## Exercise aim
Retype everything from the line containing "Select column C" down to the end of the records, inclusive, with nothing changed.

Records on where targets appear:
***

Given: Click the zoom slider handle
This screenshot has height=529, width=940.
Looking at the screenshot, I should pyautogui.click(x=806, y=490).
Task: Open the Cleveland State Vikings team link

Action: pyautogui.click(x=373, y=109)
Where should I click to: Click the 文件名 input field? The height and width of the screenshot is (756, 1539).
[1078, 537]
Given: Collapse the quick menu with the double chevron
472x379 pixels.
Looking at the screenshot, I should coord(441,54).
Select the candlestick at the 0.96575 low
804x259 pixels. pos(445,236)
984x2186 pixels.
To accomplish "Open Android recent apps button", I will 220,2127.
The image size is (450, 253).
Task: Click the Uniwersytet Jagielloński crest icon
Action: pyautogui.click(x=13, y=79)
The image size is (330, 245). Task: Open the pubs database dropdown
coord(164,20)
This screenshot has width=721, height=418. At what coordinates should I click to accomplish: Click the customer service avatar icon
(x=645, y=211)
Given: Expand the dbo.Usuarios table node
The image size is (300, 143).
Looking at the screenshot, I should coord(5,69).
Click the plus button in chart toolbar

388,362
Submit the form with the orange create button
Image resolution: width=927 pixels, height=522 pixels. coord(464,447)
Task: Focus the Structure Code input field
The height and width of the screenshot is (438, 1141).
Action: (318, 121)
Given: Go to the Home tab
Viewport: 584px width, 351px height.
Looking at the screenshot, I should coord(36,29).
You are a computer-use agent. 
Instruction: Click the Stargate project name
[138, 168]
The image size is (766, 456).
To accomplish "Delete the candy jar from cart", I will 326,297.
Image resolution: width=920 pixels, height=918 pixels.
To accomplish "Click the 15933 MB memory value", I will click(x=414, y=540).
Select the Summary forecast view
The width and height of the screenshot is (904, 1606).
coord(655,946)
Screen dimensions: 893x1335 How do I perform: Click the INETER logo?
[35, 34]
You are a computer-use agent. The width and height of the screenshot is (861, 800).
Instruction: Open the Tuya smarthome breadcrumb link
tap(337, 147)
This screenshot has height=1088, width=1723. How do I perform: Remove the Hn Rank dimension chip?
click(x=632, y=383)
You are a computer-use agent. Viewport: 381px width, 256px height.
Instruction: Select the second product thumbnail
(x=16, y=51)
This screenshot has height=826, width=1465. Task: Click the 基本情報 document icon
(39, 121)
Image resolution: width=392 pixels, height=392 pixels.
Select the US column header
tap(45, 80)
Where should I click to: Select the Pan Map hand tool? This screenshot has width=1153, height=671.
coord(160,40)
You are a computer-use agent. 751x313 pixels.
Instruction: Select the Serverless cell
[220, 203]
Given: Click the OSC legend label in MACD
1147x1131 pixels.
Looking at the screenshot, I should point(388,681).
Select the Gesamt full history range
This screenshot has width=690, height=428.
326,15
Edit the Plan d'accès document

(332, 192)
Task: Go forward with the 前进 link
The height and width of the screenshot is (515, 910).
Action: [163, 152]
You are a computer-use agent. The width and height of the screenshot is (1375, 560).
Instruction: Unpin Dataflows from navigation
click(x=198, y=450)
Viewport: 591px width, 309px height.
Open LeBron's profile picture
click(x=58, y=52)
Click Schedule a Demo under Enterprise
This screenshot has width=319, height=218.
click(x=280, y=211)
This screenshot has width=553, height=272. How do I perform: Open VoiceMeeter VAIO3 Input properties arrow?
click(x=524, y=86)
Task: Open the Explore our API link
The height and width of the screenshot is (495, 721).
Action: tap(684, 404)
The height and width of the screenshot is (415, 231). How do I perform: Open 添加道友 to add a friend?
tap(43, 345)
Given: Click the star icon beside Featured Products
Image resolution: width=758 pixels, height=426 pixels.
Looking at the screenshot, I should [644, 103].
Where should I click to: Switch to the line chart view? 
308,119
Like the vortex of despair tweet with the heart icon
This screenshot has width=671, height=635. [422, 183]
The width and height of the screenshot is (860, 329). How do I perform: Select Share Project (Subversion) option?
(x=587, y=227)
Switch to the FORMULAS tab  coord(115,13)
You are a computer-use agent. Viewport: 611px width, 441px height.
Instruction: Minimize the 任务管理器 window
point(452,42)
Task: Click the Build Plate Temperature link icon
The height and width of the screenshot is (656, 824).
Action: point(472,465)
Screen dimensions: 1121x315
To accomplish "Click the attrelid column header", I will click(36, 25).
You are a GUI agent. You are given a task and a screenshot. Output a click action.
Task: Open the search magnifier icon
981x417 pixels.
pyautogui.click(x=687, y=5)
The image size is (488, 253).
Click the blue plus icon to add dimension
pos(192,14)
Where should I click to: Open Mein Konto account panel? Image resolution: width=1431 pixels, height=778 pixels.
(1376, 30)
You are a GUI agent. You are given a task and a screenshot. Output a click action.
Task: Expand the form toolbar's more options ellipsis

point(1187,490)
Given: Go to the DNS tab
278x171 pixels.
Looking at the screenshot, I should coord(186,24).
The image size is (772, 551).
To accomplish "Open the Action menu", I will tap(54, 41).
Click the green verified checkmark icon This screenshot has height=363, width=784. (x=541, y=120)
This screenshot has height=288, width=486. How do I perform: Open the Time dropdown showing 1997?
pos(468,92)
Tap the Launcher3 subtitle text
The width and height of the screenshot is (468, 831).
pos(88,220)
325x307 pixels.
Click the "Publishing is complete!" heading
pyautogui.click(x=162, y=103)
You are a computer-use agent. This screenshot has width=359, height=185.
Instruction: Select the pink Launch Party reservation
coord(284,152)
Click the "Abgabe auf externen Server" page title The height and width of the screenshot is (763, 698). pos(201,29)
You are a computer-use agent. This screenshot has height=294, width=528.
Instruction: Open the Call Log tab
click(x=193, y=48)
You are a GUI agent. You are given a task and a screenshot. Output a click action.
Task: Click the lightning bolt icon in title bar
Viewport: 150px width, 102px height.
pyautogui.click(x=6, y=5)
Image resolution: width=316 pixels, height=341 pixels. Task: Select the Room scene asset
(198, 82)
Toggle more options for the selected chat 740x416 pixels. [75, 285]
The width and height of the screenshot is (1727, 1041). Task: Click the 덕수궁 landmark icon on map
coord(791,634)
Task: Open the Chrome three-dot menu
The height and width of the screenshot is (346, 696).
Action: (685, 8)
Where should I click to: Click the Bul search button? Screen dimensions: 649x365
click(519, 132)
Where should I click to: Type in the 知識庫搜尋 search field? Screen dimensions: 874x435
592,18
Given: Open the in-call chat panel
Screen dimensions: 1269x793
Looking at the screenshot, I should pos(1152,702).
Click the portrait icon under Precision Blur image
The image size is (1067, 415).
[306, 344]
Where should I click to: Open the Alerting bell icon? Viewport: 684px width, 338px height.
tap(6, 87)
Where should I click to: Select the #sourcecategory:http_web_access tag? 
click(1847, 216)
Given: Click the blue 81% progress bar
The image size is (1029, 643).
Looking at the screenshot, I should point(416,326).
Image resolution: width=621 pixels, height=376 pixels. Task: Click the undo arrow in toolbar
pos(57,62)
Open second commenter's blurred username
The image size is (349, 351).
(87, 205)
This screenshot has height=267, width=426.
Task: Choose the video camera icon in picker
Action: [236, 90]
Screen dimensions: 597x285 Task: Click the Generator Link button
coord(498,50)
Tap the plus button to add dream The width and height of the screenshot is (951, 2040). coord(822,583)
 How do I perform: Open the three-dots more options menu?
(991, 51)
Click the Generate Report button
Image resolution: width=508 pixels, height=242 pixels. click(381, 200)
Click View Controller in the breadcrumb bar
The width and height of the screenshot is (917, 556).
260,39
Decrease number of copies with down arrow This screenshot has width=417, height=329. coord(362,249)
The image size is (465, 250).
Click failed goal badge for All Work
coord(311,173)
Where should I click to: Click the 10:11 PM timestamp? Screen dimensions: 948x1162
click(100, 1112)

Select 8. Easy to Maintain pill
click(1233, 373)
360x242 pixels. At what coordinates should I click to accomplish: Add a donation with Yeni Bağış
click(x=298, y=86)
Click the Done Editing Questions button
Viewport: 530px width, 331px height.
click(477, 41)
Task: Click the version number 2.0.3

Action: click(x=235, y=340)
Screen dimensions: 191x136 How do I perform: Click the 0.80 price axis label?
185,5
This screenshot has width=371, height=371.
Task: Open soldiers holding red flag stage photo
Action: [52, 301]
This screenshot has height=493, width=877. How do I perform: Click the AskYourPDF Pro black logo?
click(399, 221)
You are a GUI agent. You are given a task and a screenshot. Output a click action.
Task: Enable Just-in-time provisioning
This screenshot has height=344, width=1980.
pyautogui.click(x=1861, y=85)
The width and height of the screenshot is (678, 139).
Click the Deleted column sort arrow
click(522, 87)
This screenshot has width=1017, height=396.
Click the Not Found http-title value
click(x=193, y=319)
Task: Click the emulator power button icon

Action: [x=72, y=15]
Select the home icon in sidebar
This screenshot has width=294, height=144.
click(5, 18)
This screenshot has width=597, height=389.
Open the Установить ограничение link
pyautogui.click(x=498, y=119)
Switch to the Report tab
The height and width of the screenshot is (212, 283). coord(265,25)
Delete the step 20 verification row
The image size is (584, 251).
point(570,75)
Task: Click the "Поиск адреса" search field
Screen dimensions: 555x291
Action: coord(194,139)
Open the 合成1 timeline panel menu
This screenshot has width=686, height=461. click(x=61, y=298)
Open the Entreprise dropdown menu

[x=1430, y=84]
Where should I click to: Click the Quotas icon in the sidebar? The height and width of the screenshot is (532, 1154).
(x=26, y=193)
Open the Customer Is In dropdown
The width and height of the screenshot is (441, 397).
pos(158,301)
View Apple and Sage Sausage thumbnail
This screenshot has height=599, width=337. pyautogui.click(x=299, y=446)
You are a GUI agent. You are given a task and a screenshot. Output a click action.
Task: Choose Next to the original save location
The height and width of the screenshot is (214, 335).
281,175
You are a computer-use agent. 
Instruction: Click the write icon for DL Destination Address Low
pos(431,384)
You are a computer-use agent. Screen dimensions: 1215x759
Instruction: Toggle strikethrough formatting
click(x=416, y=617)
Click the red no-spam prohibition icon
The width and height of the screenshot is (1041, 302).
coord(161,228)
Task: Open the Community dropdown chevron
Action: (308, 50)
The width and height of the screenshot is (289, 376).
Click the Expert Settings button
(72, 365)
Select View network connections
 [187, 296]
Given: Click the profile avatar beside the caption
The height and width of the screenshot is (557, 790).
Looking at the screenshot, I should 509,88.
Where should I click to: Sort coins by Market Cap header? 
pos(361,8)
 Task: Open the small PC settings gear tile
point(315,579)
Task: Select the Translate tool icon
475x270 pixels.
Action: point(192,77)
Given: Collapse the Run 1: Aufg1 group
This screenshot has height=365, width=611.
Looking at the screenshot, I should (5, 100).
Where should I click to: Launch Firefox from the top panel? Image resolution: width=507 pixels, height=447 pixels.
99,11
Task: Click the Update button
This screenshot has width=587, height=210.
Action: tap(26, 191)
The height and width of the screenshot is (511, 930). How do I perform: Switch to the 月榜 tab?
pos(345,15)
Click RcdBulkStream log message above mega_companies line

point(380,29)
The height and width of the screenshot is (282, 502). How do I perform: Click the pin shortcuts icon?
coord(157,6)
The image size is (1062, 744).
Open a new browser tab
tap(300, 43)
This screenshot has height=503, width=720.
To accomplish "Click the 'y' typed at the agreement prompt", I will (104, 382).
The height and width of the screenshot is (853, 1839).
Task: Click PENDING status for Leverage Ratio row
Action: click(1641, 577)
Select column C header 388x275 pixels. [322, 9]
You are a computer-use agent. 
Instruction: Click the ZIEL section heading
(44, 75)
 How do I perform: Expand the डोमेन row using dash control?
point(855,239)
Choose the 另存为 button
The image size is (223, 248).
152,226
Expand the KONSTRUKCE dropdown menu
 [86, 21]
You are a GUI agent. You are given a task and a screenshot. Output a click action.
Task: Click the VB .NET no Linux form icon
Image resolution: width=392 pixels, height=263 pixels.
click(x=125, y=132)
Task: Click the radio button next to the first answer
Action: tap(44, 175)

***

## In response
Select column C header 388x275 pixels. [322, 9]
You are a computer-use agent. 
Instruction: Click the ZIEL section heading
(44, 75)
 How do I perform: Expand the डोमेन row using dash control?
point(855,239)
Choose the 另存为 button
The image size is (223, 248).
152,226
Expand the KONSTRUKCE dropdown menu
 [86, 21]
You are a GUI agent. You are given a task and a screenshot. Output a click action.
Task: Click the VB .NET no Linux form icon
Image resolution: width=392 pixels, height=263 pixels.
click(x=125, y=132)
Task: Click the radio button next to the first answer
Action: tap(44, 175)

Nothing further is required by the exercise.